Amending the Constitution

Since the Constitution's adoption in 1791 with the ten amendments known as the Bill of Rights, the original document has been changed only 17 times. Six of those amendments deal with the structure of government. With the exception of Prohibition and its revocation, the other amendments have been to protect or expand the rights already guaranteed in the Constitution and the Bill of Rights.

There have been many proposals to alter the Constitution, but its authors intentionally made that difficult. Amendments must follow one of two paths. All amendments to date have followed the same path: two-thirds majorities of each house of Congress vote their approval and three-quarters of the state legislatures then ratify the amendment. Under the second path, two-thirds of the states may vote to call a constitutional convention, whose proposed amendments must be ratified by three-fourths of the state legislatures.

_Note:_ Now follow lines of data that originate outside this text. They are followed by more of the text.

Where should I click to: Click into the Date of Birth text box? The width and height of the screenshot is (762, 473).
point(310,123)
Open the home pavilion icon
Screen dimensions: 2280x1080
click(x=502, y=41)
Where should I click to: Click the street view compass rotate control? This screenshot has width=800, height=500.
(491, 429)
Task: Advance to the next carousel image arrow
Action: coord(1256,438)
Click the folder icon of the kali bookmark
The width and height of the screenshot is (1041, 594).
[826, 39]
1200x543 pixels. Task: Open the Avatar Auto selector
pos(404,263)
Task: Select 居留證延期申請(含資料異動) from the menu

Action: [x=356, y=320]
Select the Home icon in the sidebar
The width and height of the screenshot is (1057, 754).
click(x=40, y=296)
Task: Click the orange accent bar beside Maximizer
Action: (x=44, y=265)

The first ten amendments were added in 1791 and the next amendment was in 1793. The Supreme Court angered states by accepting jurisdiction in a case where an individual sued the state of Georgia. To ensure that did not happen again, Congress and the states added the 11th Amendment (1798).

The 12th Amendment (1804) had electors vote separately for president and vice president. Until then, the candidate with the most Electoral College votes became president, and the runner up became vice president.

Slavery generated four amendments. The 13th Amendment (1865) abolished slavery. The 14th Amendment (1868) protected the civil rights of former slaves. It granted citizenship to all people born in the United States. Two years later, the 15th Amendment declared that the right to vote shall not be abridged due to race or previous condition of servitude.

The 16th Amendment (1913) authorized an income tax, which the Supreme Court had declared unconstitutional in 1895.

The 17th Amendment required direct election of senators.

The 18th Amendment (1919) prohibited the manufacture and sale of alcoholic beverages. In 1933, Congress proposed an amendment to repeal Prohibition. The 21st Amendment was ratified in just 286 days.

The 19th Amendment granted women the right to vote.

The 20th Amendment reduced the time between the election of national officials and their taking office.

The 22nd Amendment (1951) limited presidential terms to two terms.

The 23rd Amendment (1961) allowed residents of the District of Columbia to vote in presidential elections.

The 24th Amendment (1964) prohibited a poll tax in federal elections.

The 25th Amendment (1967) provided a system for selecting a new vice president after the death or resignation of a president. It also dealt with the possibility that a president might become disabled.

The 26th Amendment (1971) extended the vote to 18-year-olds.

The 27th Amendment (1992) prevents Congress from giving itself an immediate pay increase. A change in pay can only go into effect after the next congressional election.